In my 30s, my mother died when I was 27, and I think that really kicked off a lot of my food addiction. Life got harder. I wasn’t the golden girl anymore. Relationships, work—everything got harder. And my food addiction got bigger and stronger.
That’s when I really started eating heavily. I gave up hope of changing or losing weight. I wore bigger clothes and tried to figure out how to look better, how to be better than others. I compared myself constantly.
I couldn’t feel like I was enough unless I was better than someone else. And yet I didn’t feel as good as others, so I made myself better than them in my head. I became very judgmental.
At least I’m not as fat as her. At least I’m not blank.
Today I don’t compare as much. I’m not cured yet, which is why I’m still here, but it’s leaving me.

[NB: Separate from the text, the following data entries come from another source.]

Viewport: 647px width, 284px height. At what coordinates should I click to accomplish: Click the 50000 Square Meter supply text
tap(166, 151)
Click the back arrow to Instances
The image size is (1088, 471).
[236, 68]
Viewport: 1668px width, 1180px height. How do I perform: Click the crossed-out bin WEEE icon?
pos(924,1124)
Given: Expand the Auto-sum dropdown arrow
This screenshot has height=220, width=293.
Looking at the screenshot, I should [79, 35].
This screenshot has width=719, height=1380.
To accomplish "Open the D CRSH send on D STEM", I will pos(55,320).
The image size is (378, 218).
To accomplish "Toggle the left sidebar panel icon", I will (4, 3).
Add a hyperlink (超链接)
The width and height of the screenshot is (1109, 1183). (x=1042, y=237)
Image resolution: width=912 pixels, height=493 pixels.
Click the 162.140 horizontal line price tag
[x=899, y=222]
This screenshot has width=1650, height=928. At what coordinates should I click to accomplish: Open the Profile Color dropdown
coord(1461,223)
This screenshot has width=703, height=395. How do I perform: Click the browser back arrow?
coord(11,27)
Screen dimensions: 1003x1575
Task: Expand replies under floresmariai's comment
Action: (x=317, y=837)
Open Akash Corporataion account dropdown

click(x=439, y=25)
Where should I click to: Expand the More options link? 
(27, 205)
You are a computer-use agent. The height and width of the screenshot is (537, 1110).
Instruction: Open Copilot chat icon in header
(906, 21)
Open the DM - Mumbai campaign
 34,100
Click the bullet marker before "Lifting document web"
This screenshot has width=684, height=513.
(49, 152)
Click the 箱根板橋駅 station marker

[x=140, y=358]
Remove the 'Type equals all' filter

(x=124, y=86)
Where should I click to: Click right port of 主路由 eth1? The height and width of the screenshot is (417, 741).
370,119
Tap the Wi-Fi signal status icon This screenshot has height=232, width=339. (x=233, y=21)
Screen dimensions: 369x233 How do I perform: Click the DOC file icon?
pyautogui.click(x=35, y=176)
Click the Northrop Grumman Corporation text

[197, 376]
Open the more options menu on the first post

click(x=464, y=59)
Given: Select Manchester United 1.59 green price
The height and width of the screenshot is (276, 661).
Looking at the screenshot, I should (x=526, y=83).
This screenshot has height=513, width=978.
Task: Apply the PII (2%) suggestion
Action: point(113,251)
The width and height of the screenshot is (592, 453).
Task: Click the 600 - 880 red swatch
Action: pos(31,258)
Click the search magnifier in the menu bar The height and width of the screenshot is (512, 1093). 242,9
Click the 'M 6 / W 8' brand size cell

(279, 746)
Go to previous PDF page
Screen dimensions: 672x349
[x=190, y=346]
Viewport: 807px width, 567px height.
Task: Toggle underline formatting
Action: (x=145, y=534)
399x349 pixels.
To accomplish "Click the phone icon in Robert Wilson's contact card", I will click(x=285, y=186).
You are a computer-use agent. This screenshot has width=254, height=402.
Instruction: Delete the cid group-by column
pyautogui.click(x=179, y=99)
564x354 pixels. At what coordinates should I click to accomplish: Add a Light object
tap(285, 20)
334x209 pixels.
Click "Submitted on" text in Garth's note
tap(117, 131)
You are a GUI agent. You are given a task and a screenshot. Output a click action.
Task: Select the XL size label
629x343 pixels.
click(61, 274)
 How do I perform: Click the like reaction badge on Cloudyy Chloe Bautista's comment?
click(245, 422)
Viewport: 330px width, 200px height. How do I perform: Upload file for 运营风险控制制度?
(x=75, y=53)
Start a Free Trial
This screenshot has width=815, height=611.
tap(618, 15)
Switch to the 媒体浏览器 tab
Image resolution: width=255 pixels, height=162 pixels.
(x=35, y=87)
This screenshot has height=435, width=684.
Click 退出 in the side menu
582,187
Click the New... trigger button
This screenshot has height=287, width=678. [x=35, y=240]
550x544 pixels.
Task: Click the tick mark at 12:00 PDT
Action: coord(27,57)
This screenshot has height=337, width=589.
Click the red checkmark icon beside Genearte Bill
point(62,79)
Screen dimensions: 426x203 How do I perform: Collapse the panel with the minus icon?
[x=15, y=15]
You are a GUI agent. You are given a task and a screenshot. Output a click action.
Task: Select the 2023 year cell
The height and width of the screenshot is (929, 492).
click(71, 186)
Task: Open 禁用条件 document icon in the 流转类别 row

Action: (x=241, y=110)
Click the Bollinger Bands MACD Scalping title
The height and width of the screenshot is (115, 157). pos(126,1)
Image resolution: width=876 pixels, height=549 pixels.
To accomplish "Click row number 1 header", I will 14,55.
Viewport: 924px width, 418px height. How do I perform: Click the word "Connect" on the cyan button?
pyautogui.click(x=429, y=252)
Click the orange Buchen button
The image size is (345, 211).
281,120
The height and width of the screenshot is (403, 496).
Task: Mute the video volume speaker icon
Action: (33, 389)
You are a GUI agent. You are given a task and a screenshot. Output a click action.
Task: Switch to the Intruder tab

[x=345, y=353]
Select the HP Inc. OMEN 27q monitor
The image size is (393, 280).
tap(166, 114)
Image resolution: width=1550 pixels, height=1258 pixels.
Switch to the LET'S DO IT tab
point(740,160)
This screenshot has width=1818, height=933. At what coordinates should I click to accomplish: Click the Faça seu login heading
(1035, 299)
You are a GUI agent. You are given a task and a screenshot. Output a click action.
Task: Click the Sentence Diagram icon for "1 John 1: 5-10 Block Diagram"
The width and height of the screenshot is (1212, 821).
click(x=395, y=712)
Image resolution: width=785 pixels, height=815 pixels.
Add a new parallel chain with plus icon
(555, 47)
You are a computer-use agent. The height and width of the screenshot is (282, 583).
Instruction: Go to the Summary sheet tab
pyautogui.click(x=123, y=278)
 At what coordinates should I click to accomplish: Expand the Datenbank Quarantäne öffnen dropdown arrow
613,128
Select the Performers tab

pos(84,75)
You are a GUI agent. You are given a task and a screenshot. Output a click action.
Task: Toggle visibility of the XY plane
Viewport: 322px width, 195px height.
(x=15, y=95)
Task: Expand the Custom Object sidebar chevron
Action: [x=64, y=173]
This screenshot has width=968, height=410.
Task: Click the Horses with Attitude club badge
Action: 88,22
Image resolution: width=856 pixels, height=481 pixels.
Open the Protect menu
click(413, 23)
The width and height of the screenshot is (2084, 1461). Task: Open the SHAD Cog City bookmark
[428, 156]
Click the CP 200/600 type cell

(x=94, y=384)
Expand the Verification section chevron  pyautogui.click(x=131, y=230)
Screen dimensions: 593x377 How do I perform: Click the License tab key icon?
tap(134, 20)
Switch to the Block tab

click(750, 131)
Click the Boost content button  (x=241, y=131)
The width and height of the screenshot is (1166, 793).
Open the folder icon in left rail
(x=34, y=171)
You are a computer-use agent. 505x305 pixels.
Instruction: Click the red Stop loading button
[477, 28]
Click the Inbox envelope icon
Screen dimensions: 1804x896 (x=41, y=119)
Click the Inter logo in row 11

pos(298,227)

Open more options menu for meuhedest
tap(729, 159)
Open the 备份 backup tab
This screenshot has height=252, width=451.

By the time I got here, my eating was out of control. I started eating at 6:30 in the morning, fast food breakfasts, eating more than everyone else at meetings, taking leftovers, eating sugar products at my desk, and not getting any work done.
I would go home and go straight to the refrigerator, looking for anything to make me feel better. It never lasted. It wasn’t enough.
I remember sitting on a chair on New Year’s Day with a towel on my lap, eating hot food from a pan, crying, feeling fat, useless, and hopeless, knowing I would keep gaining weight.
I was seeing a counselor and a psychiatrist for depression, and I finally started talking about food. She gave me a flyer about FA, which I carried for six weeks before going.
When I finally went, I saw happy people, and at first I was angry because I thought I was joining a group for fat people. But I listened. I met people who had lost 60, 80, 100 pounds. I started to have hope.
I got a sponsor and a food plan. I didn’t know what to eat anymore, so being told exactly what to eat helped. I didn’t have to count calories or points. I had resisted weighing food, but eventually I just agreed.
My life changed from that day.
I was told to call my sponsor every day. I didn’t want to, but I did. It took me about six weeks to get abstinent. The struggle was more about surrender and honesty than food itself.
I started doing service and working the steps. I became more honest and more stable. I learned to rely on a higher power. I stopped worrying about money and food. I can go into rooms now and feel like I belong.
I can travel, attend events, and not center everything around food. I went to a wedding recently where I knew almost no one, and I talked to people and didn’t think about the food table. That’s a miracle for me.
Today I have gratitude. I have a meditation practice. I rely on this program, my sponsor, and my FA fellows. I take it one day at a time without relying on food.
And that is a miracle to me. Thank you very much.